(Data to examine)

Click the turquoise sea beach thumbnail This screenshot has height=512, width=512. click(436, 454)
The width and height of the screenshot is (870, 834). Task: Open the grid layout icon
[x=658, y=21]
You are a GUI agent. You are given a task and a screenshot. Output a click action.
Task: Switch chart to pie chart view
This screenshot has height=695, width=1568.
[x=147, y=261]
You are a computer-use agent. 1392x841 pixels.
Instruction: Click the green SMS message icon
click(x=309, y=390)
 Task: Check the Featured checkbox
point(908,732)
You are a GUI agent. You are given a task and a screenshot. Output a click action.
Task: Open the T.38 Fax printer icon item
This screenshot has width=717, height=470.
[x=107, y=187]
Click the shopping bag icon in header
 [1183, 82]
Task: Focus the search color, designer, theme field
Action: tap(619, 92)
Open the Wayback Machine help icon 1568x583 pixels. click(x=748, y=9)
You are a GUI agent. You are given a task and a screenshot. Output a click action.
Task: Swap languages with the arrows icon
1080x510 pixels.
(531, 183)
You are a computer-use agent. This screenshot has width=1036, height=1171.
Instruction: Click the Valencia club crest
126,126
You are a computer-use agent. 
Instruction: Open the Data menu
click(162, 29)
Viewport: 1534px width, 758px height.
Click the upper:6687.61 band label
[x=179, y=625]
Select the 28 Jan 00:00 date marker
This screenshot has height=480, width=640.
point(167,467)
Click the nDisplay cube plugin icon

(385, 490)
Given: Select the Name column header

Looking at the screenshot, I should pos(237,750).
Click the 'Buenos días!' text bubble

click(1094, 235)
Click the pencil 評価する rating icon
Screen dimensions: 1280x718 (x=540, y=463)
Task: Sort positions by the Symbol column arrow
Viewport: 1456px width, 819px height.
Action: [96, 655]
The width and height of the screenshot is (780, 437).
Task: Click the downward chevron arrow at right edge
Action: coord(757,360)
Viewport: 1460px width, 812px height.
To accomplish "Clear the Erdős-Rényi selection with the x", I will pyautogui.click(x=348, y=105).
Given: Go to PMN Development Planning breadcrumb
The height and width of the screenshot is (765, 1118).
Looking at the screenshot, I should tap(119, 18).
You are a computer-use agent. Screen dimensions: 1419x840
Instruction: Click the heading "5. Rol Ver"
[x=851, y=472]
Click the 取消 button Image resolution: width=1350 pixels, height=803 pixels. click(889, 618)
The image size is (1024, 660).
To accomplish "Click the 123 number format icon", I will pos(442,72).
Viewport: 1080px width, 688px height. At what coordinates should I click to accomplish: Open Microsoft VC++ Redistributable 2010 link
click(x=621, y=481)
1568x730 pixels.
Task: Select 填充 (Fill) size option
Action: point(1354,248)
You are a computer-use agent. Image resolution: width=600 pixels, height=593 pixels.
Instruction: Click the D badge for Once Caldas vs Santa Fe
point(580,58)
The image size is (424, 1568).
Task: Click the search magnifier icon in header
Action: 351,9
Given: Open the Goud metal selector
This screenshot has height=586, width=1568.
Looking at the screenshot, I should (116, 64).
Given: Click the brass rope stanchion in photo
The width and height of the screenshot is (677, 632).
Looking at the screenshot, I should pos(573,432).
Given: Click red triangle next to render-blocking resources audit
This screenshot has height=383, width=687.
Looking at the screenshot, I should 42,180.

(End Data to examine)

Activity |
What is the number of lines in the data holding the word "agent"? Reply with that number only.

Exercise response |
8